A.J. Pierzynski took it to the Cubs again and led off the seventh with a single to center. Wells then served up a two-run shot to Alexei Ramirez on a 1-1 pitch. Ramirez’s eighth homer of the season tied the game at four.
Mike Quade did not get anyone up in his pen and it cost him two more runs. Randy Wells was obviously done, at least mentally at that point, and with Adam Dunn looming and Juan Pierre due up, Sean Marshall should have started throwing as soon as Alexei Ramirez started rounding the bases.
Alex Rios followed the Ramirez dinger with a single to left. Gordon Beckham then grounded out to third on a hit and run. Rios ended up at second and Ozzie went to his bench for Adam Dunn. Dunn walked on five pitches to put runners on first and second with one out.
Juan Pierre ripped Wells’ first pitch down the right field line. Rios and Dunn scored on Pierre’s triple … 6-4 White Sox.
Mike Quade finally took Randy Wells out of the game.
With the infield in, one out and Pierre on third, Brent Morel popped out to Castro on a 2-1 offering from Jeff Samardzija. Quentin lined out to short to end the inning … but just like that the White Sox took a commanding 6-4 lead.
The Cubs offense managed only two hits over the final three innings against the White Sox pen.

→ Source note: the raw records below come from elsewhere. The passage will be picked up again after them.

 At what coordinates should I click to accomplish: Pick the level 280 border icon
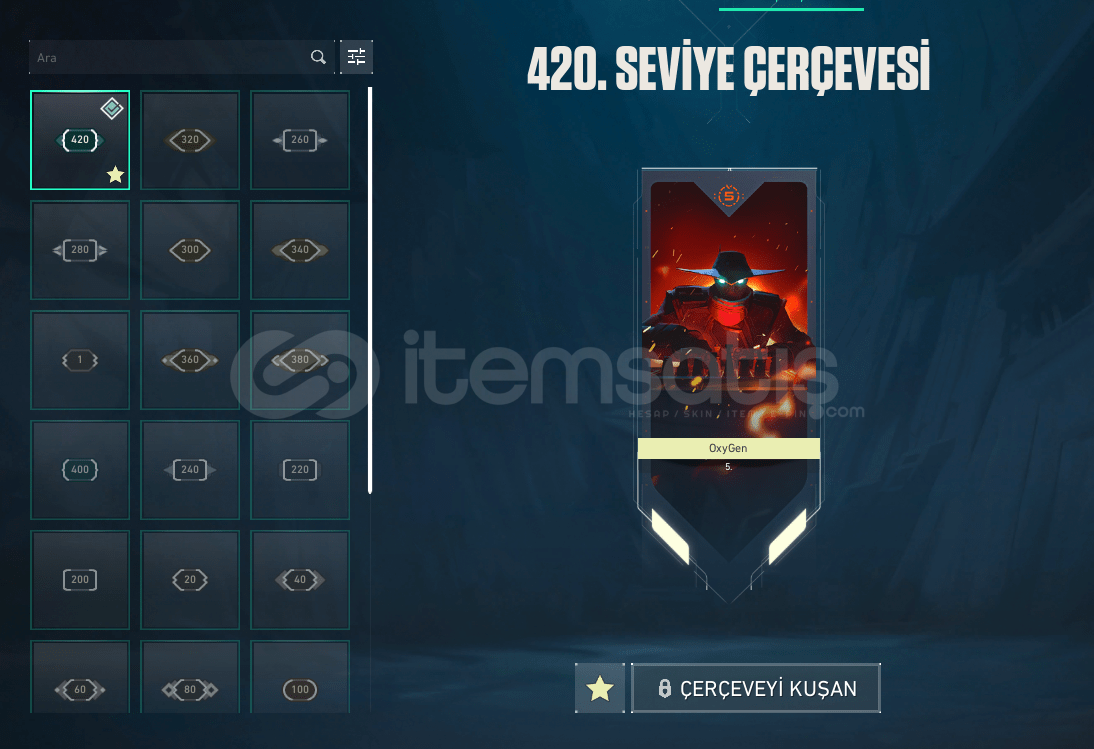tap(80, 250)
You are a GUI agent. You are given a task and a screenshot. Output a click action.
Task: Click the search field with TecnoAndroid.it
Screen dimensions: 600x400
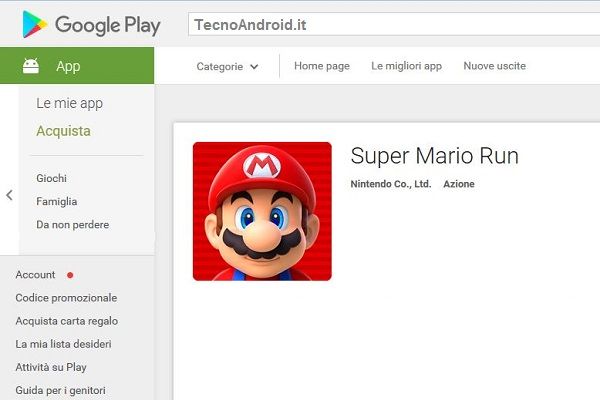(390, 25)
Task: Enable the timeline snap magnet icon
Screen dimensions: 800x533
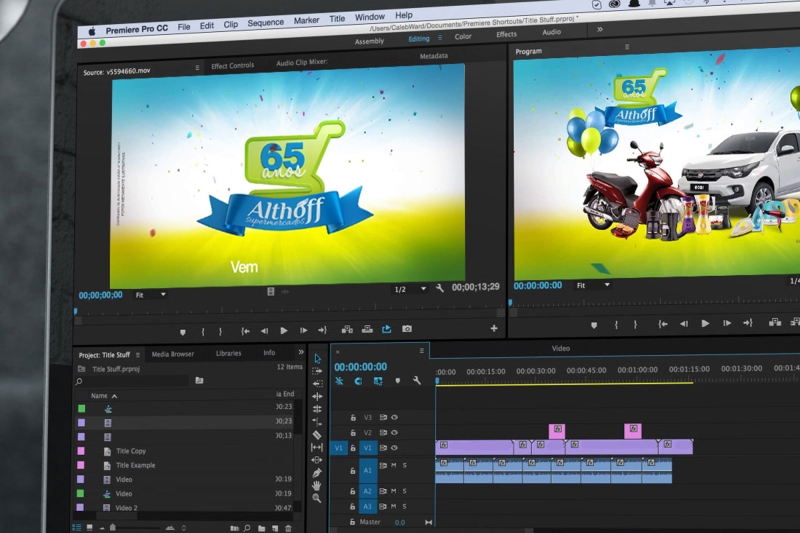Action: coord(358,381)
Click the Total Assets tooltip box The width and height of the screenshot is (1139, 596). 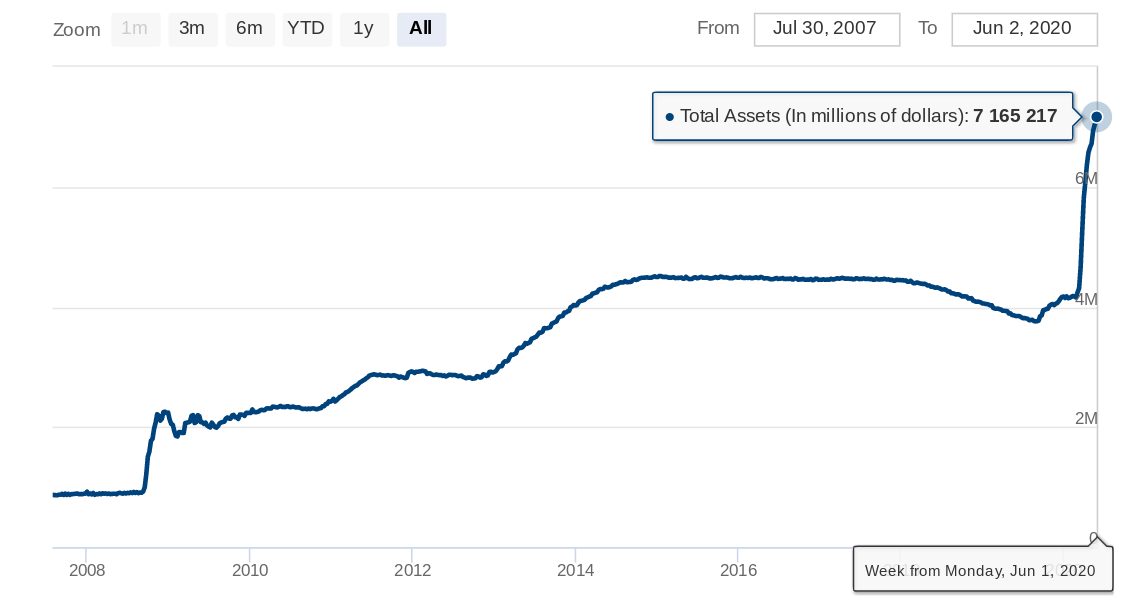tap(862, 116)
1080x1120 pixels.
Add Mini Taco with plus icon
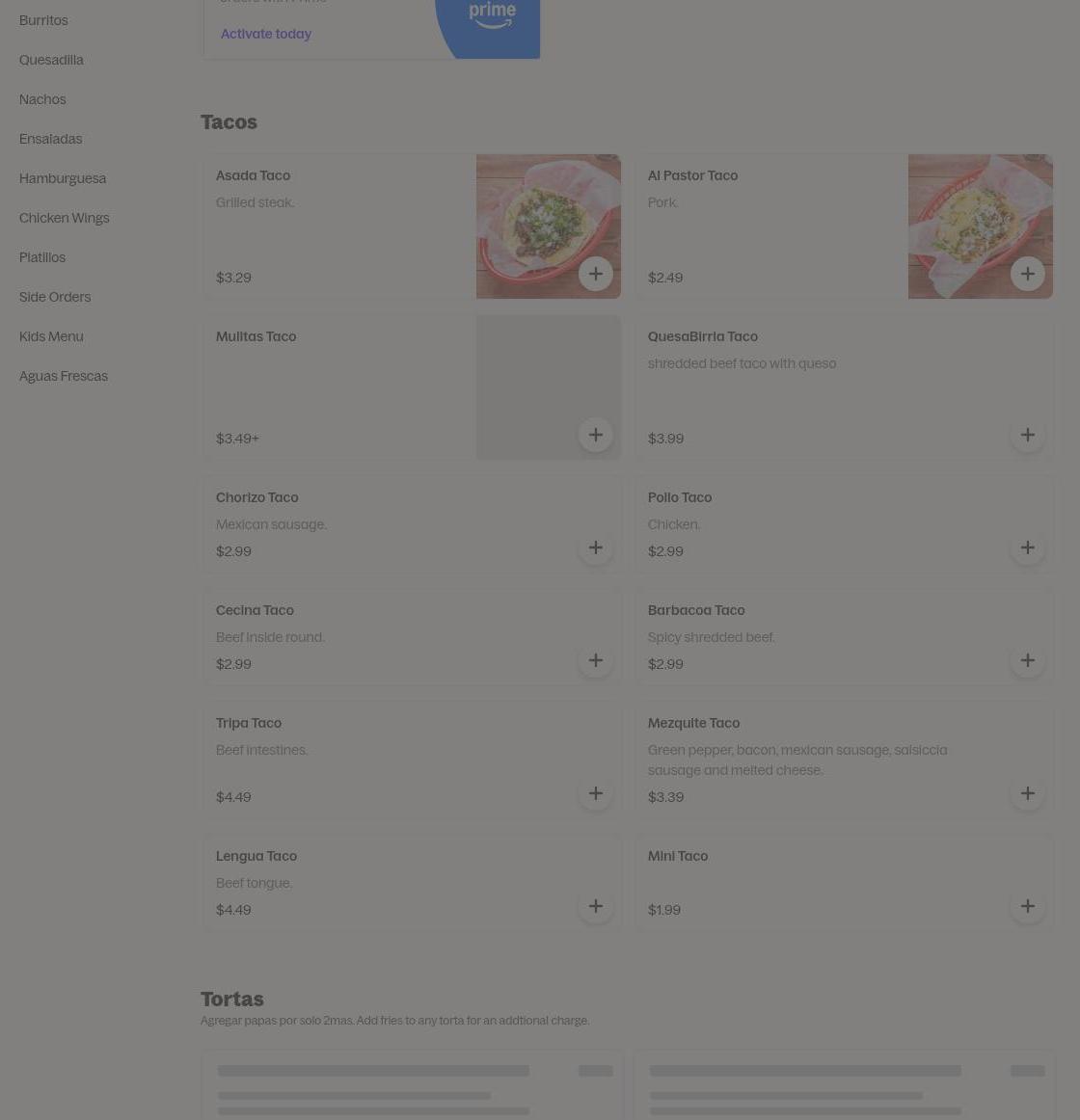[1027, 906]
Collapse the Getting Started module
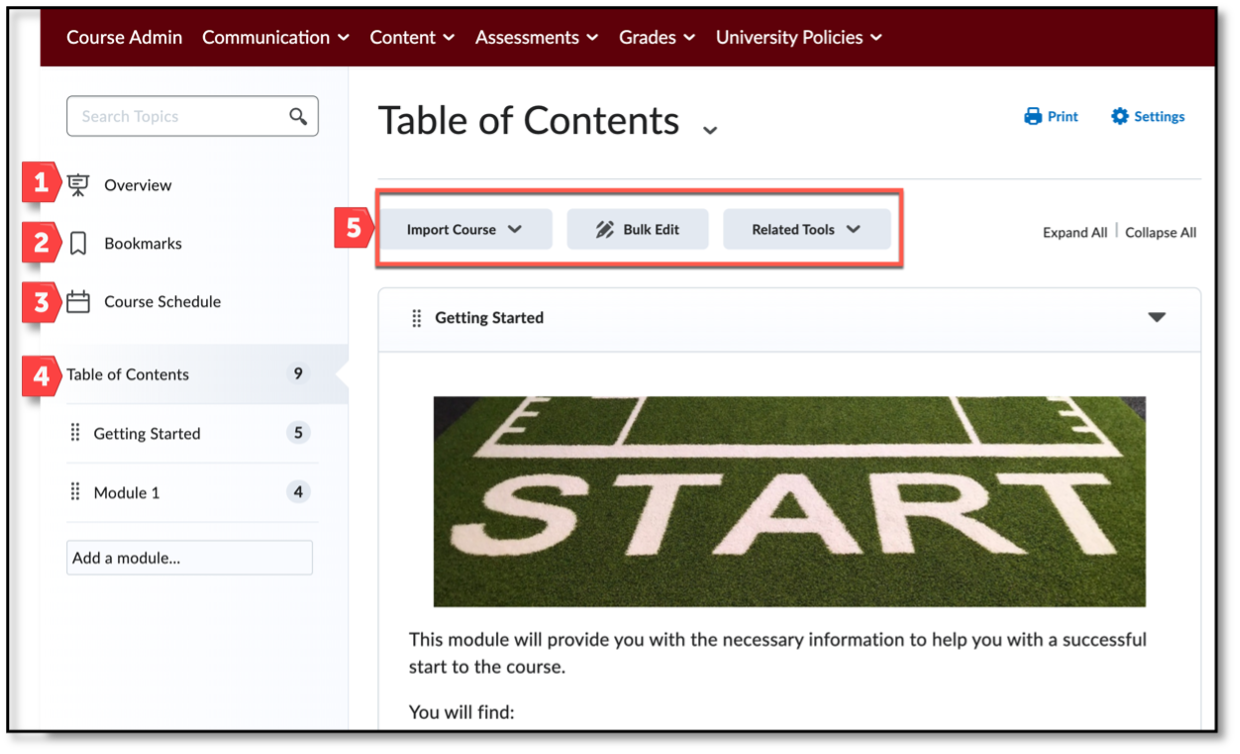The image size is (1240, 754). point(1157,317)
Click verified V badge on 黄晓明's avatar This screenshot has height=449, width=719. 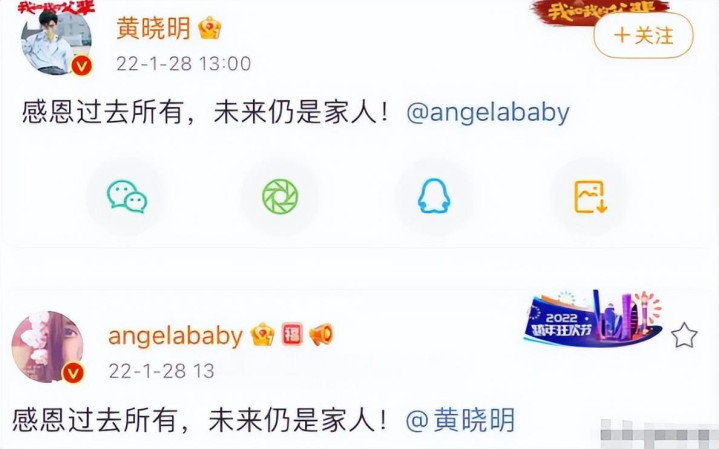(82, 67)
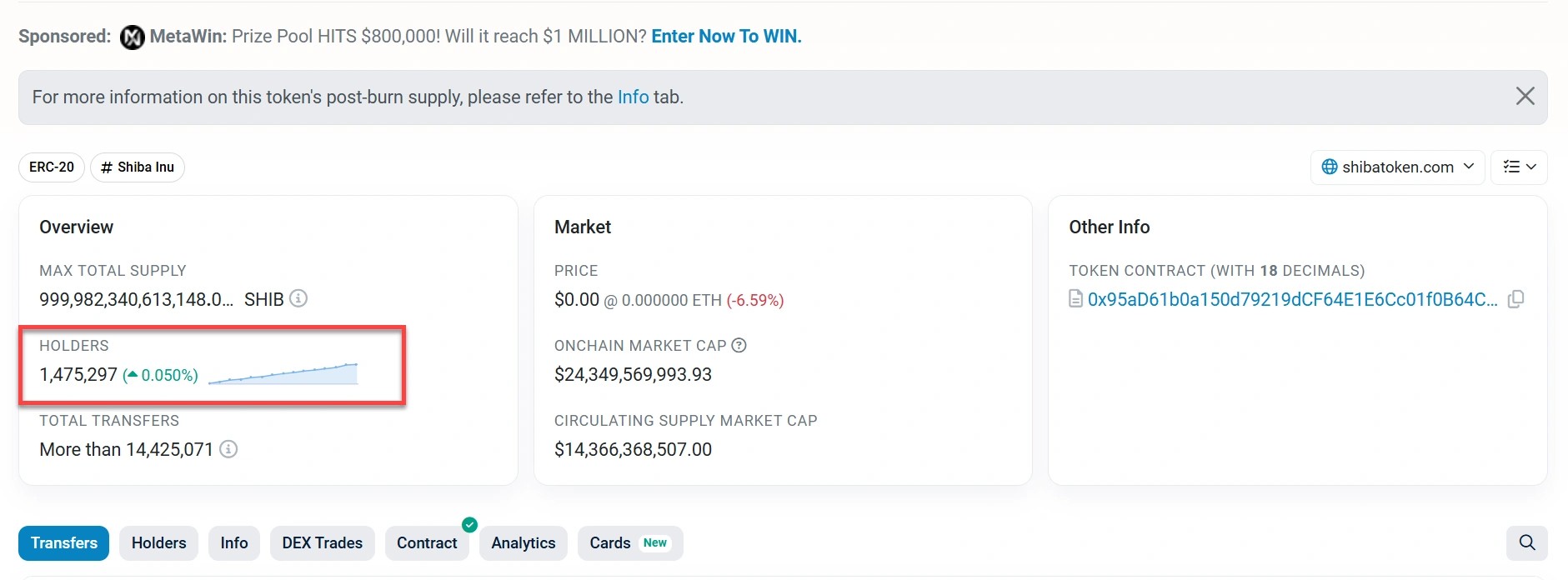The width and height of the screenshot is (1568, 580).
Task: Open the Info link in the supply banner
Action: click(x=633, y=97)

Following the game, Mike Quade said this loss was on him for leaving Randy Wells in too long in the seventh. That is a good start, but what about the other times he’s left a starting pitcher in too long that ended up costing his team a chance to win a ballgame?
Matt Garza will face Phil Humber in game two of round two of the Crosstown Series on Saturday afternoon.